Rewrite everything from "Enrollment groups learning" down to "for this year." in the article on Latino enrollment, changing "airwaves" to "broadcast media".

# PASSAGE
----
Enrollment groups learning from mistakes in marketing to Latinos
Facing low Latino enrollment in Obamacare plans, state exchanges and enrollment organizations plan to spend less time on the airwaves and more on the ground to reach the Latino population before the March 31 deadline, as well as for the upcoming 2015 open enrollment. They still have hopes of boosting Latino signups to respectable levels for this year.
California’s state health insurance exchange, Covered California, announced last month that it would ramp up its grass-roots efforts in Latino communities by hosting in-store enrollment events and adding more bilingual certified enrollment counselors and certified insurance agents to its group of 4,180 statewide.
Though California has led the nation in enrollment, with more than 1 million residents signed up, that state, along with other states, has come under criticism for its relatively low number of Latino enrollees. Despite spending about $4.7 million on Spanish-language media between October and December and another $8.2 million after January, Covered California has struggled to pull in Latinos, who make up 60% of uninsured residents. Only about 22% of state enrollees between October and the end of February were Latino.
“No matter how much money you put into an effort, if execution is not done well, it’s not going to be effective,” said Elvia Delgado, vice president of sales and marketing for AltaMed, which operates not-for-profit clinics in Los Angeles and Orange counties.
Marketing experts blame low Latino enrollment on the state’s heavy reliance on traditional media strategies—digital resources and brochures translated from English to Spanish— instead of prioritizing direct personal contacts between Latino consumers and people who can answer their enrollment questions in a culturally and linguistically comfortable way.
“The major miss for Obamacare is that it really forced people into the website,” said Carlos Santiago, president and chief strategist of Santiago Solutions Group, a Los Angeles-based Hispanic market research firm. “The ads didn’t give you a choice, other than a www address. There was no physical address, no 800 number.”
----
# STUDY MATERIAL

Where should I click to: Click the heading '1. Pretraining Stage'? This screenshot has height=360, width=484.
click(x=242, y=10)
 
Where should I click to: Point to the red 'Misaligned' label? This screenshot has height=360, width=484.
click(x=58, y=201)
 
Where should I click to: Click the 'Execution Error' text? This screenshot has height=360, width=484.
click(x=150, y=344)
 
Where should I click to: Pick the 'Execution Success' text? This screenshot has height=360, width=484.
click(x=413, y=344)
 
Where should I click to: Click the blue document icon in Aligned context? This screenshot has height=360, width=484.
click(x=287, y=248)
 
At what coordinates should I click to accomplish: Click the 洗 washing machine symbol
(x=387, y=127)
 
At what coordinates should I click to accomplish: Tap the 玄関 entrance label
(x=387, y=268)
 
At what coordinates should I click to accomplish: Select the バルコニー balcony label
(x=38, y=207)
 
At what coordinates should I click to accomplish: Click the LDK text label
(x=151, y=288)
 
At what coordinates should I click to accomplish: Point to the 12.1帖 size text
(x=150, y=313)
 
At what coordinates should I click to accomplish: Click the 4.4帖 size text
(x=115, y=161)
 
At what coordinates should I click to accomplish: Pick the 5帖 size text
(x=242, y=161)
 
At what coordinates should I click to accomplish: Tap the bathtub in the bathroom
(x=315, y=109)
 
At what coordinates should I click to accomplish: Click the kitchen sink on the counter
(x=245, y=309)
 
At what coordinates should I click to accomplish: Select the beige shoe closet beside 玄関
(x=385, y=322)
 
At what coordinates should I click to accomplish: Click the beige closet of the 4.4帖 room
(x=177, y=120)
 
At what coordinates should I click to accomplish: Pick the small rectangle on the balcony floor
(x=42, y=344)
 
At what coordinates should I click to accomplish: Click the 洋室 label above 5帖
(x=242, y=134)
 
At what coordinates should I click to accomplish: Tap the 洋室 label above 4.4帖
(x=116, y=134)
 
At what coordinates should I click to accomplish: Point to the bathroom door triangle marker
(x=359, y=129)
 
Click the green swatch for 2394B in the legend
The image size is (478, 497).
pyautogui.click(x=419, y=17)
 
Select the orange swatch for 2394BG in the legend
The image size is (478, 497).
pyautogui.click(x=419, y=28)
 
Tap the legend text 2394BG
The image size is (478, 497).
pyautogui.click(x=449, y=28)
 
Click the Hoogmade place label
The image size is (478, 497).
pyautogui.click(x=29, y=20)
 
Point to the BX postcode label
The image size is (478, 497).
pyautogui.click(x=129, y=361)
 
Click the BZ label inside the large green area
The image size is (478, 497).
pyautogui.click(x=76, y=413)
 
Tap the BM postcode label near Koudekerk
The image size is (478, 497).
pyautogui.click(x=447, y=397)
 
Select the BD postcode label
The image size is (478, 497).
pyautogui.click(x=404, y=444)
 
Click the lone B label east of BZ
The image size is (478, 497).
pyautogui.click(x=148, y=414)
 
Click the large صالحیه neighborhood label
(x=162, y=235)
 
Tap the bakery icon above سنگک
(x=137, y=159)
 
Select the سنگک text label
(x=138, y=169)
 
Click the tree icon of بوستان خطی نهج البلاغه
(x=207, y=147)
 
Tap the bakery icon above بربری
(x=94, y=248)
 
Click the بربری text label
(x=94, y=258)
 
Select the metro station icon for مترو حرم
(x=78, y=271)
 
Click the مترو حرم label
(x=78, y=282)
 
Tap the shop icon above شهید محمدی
----
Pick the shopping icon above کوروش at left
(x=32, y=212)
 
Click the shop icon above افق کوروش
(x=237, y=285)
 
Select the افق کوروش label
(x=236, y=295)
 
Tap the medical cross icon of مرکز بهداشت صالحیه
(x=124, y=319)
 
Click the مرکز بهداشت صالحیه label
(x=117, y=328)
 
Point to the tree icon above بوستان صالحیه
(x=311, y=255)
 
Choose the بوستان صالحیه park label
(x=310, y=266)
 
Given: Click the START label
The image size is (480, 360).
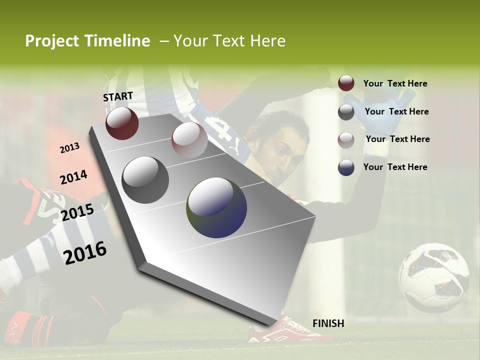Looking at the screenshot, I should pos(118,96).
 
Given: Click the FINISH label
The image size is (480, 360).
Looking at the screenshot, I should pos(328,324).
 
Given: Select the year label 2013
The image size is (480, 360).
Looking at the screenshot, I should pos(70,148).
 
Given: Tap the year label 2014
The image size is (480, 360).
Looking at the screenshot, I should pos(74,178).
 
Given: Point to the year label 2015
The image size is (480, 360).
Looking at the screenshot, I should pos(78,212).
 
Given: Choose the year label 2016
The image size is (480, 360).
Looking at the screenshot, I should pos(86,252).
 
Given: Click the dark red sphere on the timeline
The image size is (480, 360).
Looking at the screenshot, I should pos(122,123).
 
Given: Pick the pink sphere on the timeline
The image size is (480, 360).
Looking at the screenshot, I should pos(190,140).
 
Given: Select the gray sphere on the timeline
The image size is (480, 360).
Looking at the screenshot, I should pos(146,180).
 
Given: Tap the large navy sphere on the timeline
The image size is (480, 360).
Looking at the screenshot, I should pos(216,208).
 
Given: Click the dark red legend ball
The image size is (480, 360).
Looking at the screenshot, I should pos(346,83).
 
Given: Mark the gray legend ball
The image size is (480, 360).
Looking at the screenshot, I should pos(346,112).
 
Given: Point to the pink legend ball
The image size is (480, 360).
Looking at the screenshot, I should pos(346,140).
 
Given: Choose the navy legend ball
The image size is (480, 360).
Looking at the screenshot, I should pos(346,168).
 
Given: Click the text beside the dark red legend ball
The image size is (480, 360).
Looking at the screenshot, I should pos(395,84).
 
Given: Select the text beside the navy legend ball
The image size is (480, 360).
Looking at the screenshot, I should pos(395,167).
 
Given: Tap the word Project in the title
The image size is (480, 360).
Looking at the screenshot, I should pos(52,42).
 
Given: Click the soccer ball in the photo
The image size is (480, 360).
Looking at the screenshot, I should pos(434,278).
----
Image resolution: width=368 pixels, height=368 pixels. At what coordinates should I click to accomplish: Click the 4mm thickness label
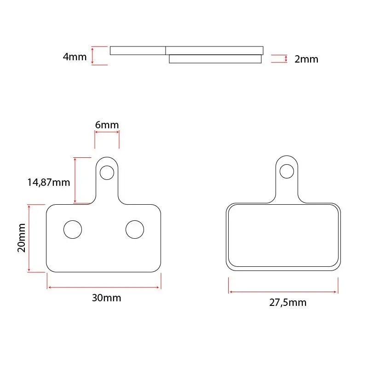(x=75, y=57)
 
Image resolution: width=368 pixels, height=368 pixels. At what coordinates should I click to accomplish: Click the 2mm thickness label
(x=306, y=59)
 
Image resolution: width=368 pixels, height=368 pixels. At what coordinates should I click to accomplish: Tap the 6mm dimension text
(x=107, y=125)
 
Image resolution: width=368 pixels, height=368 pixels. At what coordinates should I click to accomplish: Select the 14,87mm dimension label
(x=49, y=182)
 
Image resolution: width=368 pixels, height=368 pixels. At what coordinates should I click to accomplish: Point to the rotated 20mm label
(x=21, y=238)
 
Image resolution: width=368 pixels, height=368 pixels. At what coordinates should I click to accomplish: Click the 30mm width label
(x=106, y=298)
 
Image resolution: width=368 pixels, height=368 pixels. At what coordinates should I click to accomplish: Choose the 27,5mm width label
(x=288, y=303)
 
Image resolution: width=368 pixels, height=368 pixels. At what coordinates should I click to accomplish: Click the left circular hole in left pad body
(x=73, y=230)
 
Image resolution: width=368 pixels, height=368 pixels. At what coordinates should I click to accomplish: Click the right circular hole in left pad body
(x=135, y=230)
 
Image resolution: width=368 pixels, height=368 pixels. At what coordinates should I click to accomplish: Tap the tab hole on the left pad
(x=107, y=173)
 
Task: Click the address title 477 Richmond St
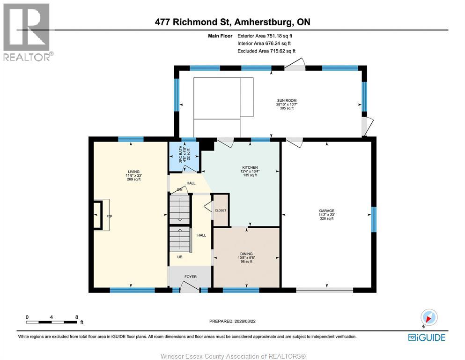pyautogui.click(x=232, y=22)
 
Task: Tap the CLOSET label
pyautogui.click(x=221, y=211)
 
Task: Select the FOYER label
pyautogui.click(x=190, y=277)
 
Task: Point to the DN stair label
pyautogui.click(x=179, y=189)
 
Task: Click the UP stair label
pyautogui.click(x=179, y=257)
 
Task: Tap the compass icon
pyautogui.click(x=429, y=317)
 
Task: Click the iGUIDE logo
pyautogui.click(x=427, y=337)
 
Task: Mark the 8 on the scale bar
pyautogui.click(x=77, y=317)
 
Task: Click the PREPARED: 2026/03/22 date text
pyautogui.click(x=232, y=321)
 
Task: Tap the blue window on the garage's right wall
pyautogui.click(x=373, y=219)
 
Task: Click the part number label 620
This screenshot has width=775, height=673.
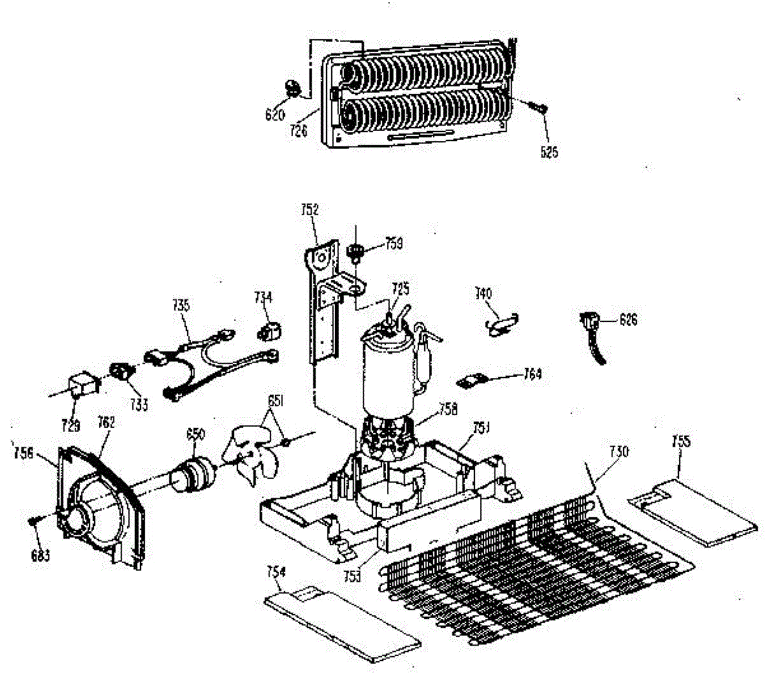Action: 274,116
----
# TASK SOLUTION
Enrollment groups learning from mistakes in marketing to Latinos
Facing low Latino enrollment in Obamacare plans, state exchanges and enrollment organizations plan to spend less time on the broadcast media and more on the ground to reach the Latino population before the March 31 deadline, as well as for the upcoming 2015 open enrollment. They still have hopes of boosting Latino signups to respectable levels for this year.